Israeli author Hillel Halkin, 77, offers that story in his After One-Hundred-and-Twenty (Princeton, 2016). Then he admits to FOMO: “I fear an end to the habits and joys I’ve grown used to. … How can a life that has existed cease to exist without a trace? ... How did it go by so fast? This must be a universal reaction to growing old. Everyone my age seems to have it.”
Without a trace. Judaism has long included differing views on what happens after death. Christianity is clearer about heaven and hell, but Christianity has so lost its grip that many among the old worry mostly about nonexistence. British writer Julian Barnes, 71, writes, “People say of death, ‘There’s nothing to be frightened of.’ They say it quickly, casually. Now let’s say it again, slowly, with re-emphasis. ‘There’s NOTHING to be frightened of.’”
Death is scary. Robert Browning, who died in 1889, wrote, “Fear death?—to feel the fog in my throat, / The mist in my face, / When the snows begin, and the blasts denote / I am nearing the place, / The power of the night.” But Browning saw such misery as temporary: “The black minute’s at end, / And the elements’ rage, the fiend-voices that rave, / Shall dwindle, shall blend, / Shall change, shall become first a peace out of pain, / Then a light, then thy breast, / O thou soul of my soul! I shall clasp thee again, / And with God be the rest!”
FOMO is scarier. What if there is no God, and thus no more clasping? French author Jules Renard, who died in 1910, wrote, “The word that is most true, most exact, most filled with meaning, is the word ‘nothing.’” Julian Barnes writes of his brother who “does not fear extinction [and says] ‘it would be irrational to have such a fear.’ … IRRATIONAL? It’s the most rational thing in the world—how can reason not reasonably detest and fear the end of reason?”
Christianity has so lost its grip that many among the old worry mostly about nonexistence.

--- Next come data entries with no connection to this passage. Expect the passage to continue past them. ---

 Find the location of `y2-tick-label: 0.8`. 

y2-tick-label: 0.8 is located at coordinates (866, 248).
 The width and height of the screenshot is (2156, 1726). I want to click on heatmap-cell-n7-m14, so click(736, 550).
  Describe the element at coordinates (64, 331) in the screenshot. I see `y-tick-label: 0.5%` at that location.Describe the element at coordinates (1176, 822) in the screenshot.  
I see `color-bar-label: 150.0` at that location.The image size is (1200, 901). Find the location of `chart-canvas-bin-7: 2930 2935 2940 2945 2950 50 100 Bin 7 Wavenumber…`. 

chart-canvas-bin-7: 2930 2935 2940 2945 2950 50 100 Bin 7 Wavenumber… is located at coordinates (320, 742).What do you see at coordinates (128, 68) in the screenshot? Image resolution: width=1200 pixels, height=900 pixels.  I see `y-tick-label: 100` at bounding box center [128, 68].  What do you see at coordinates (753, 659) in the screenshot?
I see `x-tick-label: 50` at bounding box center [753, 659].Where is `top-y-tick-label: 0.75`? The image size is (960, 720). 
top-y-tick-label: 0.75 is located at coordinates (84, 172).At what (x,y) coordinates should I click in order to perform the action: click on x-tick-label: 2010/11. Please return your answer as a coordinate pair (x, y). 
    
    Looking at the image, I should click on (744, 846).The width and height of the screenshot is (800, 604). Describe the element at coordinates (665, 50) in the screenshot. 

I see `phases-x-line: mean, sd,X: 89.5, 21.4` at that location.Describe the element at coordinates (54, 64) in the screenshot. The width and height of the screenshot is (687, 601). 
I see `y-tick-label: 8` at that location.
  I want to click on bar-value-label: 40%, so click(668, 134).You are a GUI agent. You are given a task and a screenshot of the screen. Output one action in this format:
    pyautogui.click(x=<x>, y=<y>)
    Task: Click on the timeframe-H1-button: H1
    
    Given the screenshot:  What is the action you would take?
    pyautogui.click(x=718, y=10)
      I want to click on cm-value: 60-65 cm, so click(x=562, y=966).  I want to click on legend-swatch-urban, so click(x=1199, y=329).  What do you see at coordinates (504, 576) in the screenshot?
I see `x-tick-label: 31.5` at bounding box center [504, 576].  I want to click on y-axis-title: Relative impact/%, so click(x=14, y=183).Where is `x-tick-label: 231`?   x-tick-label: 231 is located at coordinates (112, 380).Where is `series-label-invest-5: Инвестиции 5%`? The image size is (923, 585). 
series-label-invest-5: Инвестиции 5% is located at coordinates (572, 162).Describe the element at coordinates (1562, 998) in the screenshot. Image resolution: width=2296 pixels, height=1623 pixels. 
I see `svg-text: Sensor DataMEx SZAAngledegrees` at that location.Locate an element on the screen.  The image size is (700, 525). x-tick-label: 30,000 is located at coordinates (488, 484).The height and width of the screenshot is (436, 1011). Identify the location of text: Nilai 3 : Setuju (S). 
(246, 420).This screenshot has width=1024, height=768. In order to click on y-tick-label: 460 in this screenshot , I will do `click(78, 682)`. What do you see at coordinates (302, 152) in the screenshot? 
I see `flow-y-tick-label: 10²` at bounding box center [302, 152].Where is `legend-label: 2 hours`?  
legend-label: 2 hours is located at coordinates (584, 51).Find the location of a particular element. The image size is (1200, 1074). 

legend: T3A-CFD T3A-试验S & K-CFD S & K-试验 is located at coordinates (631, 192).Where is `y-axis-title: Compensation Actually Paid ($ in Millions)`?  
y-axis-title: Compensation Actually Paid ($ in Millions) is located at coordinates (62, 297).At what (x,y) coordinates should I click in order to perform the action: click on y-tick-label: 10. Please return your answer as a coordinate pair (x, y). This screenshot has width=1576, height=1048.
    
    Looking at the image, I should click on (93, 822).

For British poet Philip Larkin, according to his biographer, “The dread of oblivion darkened everything. … As he entered his sixties his fears grew rapidly.” Larkin wrote, “I don’t think about death all the time, though I don’t see why one shouldn’t, just as you might expect a man in a condemned cell to think about the drop all the time. Why aren’t I screaming?” A friend visited Larkin the day before the poet died in 1985 and said, “If Philip hadn’t been drugged, he would have been raving. He was that frightened.”
Here’s part of Larkin’s most famous poem, “Aubade”: “Waking at four to soundless dark, I stare. … the dread / Of dying, and being dead, / Flashes afresh to hold and horrify. … total emptiness for ever, / The sure extinction that we travel to / And shall be lost in always. Not to be here, / Not to be anywhere. / … this is what we fear—no sight, no sound, / No touch or taste or smell, nothing to think with, / Nothing to love or link with, / The anaesthetic from which none come round.”
Hell is misery forever, but those who under-fear Satan may grasp the comfort of consciousness, and consciousness brings hope. But 19th-century French writer Gustave Flaubert, at a dinner with others who were atheistic or strongly agnostic, admitted, “People like us should have the religion of despair.”
Some contemporary evangelists speak of hell, but I wonder whether FOMO is a bigger motivator: All the world’s a stage, and we don’t get to watch? A political fan fears never knowing who will win the election of 2080. History lovers want to know the history of the future: What is the world like in 2100? We can say how foolish such concerns are in comparison with the hope of heaven, of being with Christ. C.S. Lewis described the folly of wanting to play in a mud puddle when the ocean is nearby. But let us not scorn the small wants.